De nombreuses traductions et fausses traductions ont vu le jour au fil des ans, et toutes entrent dans l'une des catégories mentionnées par Cuevas. L'une des plus populaires est Le livre tibétain de la vie et de la mort de Sogyal Rinpoché, publié en 1992. Cet ouvrage s'inspire étroitement du Livre tibétain des morts, mais il ne s'agit pas d'une traduction. Il s'agit d'une interprétation dont le but est de réconforter les mourants, de donner de l'espoir aux personnes en deuil et d'encourager la compassion et l'engagement en faveur d'une vie utile.
Conclusion
L'ouvrage de Sogyal Rinpoché a été critiqué pour son manque d'érudition, mais il n'a jamais été conçu en tant que texte académique. Il illustre la façon dont le Livre des morts tibétain est utilisé aujourd'hui comme source de réconfort pour les mourants et les personnes en deuil, et fournit le même type de preuve "scientifique" de l'existence d'une vie après la mort qu'Evans-Wentz prétendait que l'ouvrage original fournissait.
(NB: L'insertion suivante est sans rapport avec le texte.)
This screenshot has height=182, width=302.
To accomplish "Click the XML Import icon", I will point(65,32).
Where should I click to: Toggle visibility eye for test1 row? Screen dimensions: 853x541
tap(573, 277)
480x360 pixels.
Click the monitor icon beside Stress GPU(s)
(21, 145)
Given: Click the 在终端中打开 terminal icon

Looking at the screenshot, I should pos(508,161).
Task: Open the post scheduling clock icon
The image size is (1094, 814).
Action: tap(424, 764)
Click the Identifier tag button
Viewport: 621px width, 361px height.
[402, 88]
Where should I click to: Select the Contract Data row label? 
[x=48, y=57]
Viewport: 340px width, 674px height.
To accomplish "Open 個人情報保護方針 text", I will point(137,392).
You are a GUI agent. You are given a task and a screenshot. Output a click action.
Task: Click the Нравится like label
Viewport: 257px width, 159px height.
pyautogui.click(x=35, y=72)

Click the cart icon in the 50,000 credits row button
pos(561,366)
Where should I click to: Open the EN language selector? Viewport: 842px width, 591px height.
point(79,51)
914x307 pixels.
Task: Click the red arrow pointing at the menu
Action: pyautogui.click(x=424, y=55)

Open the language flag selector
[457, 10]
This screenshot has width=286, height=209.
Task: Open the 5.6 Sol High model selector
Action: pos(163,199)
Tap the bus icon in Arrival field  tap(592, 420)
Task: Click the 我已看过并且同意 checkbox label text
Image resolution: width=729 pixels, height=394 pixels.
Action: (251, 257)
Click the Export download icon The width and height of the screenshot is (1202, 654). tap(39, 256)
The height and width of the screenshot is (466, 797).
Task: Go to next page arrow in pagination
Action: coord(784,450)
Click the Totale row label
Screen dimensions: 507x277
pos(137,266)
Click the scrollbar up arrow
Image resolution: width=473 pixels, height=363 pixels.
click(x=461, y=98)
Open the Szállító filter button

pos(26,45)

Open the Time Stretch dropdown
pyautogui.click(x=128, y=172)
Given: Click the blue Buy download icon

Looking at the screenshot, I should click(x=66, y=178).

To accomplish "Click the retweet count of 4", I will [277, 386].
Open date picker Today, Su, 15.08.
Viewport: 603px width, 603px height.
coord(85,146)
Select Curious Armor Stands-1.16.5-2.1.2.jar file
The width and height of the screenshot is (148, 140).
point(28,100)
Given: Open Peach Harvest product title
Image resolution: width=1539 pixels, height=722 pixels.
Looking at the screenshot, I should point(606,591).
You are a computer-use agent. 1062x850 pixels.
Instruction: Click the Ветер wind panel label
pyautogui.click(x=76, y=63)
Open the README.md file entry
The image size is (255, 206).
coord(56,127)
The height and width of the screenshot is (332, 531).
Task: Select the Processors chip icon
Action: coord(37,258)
Aux États-Unis, en particulier, où les rituels funéraires sont généralement planifiés et exécutés par les pompes funèbres et le clergé, et non par la famille, on a tendance à se déconnecter de l'acte de mourir et de s'occuper des morts, et à laisser aux professionnels la question de ce qui se passe après la mort. Dans son commentaire du texte d'Evans-Wentz, Carl Jung observe:
Les dispositions que nous prenons pour les morts sont rudimentaires et au niveau le plus bas, non pas parce que nous ne pouvons pas nous convaincre de l'immortalité de l'âme, mais parce que nous avons rationalisé le besoin psychologique susmentionné pour qu'il n'existe pas. Nous nous comportons comme si nous n'avions pas ce besoin et, parce que nous ne pouvons pas croire à une vie après la mort, nous préférons ne rien faire à ce sujet. (7)
Le Livre des morts tibétain encourage à "faire quelque chose" de la mort en s'engageant dans le processus de la mort, même si l'on n'accepte pas ou n'intériorise pas le symbolisme ou les termes utilisés. Le besoin psychologique évoqué par Jung de croire en la survie de la mort corporelle est satisfait par l'œuvre en décrivant un processus de lâcher prise et de passage à autre chose qui correspond, même si c'est de manière figurative, à une expérience personnelle à laquelle on peut s'identifier.
Les départs d'un point sont compris comme des destinations à un autre point. Le sens et l'objectif de tout ouvrage écrit évoluent au fil du temps en fonction des besoins de son public. Le Livre des morts tibétain a été écrit pour réconforter et guider les morts dans l'au-delà, mais il sert aujourd'hui, ou peut servir, à la même finalité pour les vivants.